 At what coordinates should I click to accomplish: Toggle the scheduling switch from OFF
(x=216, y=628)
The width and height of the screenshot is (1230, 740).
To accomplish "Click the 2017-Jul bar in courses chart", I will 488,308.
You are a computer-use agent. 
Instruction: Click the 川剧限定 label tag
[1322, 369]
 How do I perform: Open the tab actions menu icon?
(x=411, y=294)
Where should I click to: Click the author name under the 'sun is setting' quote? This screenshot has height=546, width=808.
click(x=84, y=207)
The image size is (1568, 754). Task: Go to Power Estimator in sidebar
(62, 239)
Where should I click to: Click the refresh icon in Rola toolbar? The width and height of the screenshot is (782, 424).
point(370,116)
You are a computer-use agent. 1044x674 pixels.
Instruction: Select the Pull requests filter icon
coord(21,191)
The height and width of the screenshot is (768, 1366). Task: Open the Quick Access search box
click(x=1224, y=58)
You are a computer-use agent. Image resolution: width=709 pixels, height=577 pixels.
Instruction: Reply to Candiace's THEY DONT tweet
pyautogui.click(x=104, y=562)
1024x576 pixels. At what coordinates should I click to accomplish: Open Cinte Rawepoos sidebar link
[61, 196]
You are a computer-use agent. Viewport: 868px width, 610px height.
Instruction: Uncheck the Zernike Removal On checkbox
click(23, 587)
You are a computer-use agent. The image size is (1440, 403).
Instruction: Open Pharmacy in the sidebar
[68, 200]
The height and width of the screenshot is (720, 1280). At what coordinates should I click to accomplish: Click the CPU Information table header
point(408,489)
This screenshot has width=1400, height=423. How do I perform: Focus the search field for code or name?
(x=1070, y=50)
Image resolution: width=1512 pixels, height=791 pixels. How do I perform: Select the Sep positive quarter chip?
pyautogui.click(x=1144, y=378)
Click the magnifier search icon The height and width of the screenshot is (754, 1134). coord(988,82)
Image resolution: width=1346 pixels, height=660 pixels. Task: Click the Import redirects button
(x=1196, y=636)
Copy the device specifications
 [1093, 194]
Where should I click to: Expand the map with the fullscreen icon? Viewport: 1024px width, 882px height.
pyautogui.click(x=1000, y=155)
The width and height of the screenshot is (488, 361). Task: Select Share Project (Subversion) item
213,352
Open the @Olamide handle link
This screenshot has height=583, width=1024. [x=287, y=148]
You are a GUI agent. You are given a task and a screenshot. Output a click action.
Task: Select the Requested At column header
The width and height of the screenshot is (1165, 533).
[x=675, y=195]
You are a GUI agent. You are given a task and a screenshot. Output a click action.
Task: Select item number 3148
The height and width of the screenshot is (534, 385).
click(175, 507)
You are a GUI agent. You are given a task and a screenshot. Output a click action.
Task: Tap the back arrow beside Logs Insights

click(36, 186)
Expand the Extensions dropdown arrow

##########

(Task item)
The listing above should be returned in full, exactly as shown.

(Task output)
 At what coordinates should I click to accomplish: Toggle the scheduling switch from OFF
(x=216, y=628)
The width and height of the screenshot is (1230, 740).
To accomplish "Click the 2017-Jul bar in courses chart", I will 488,308.
You are a computer-use agent. 
Instruction: Click the 川剧限定 label tag
[1322, 369]
 How do I perform: Open the tab actions menu icon?
(x=411, y=294)
Where should I click to: Click the author name under the 'sun is setting' quote? This screenshot has height=546, width=808.
click(x=84, y=207)
The image size is (1568, 754). Task: Go to Power Estimator in sidebar
(62, 239)
Where should I click to: Click the refresh icon in Rola toolbar? The width and height of the screenshot is (782, 424).
point(370,116)
You are a computer-use agent. 1044x674 pixels.
Instruction: Select the Pull requests filter icon
coord(21,191)
The height and width of the screenshot is (768, 1366). Task: Open the Quick Access search box
click(x=1224, y=58)
You are a computer-use agent. Image resolution: width=709 pixels, height=577 pixels.
Instruction: Reply to Candiace's THEY DONT tweet
pyautogui.click(x=104, y=562)
1024x576 pixels. At what coordinates should I click to accomplish: Open Cinte Rawepoos sidebar link
[61, 196]
You are a computer-use agent. Viewport: 868px width, 610px height.
Instruction: Uncheck the Zernike Removal On checkbox
click(23, 587)
You are a computer-use agent. The image size is (1440, 403).
Instruction: Open Pharmacy in the sidebar
[68, 200]
The height and width of the screenshot is (720, 1280). At what coordinates should I click to accomplish: Click the CPU Information table header
point(408,489)
This screenshot has width=1400, height=423. How do I perform: Focus the search field for code or name?
(x=1070, y=50)
Image resolution: width=1512 pixels, height=791 pixels. How do I perform: Select the Sep positive quarter chip?
pyautogui.click(x=1144, y=378)
Click the magnifier search icon The height and width of the screenshot is (754, 1134). coord(988,82)
Image resolution: width=1346 pixels, height=660 pixels. Task: Click the Import redirects button
(x=1196, y=636)
Copy the device specifications
 [1093, 194]
Where should I click to: Expand the map with the fullscreen icon? Viewport: 1024px width, 882px height.
pyautogui.click(x=1000, y=155)
The width and height of the screenshot is (488, 361). Task: Select Share Project (Subversion) item
213,352
Open the @Olamide handle link
This screenshot has height=583, width=1024. [x=287, y=148]
You are a GUI agent. You are given a task and a screenshot. Output a click action.
Task: Select the Requested At column header
The width and height of the screenshot is (1165, 533).
[x=675, y=195]
You are a GUI agent. You are given a task and a screenshot. Output a click action.
Task: Select item number 3148
The height and width of the screenshot is (534, 385).
click(175, 507)
You are a GUI agent. You are given a task and a screenshot. Output a click action.
Task: Tap the back arrow beside Logs Insights

click(36, 186)
Expand the Extensions dropdown arrow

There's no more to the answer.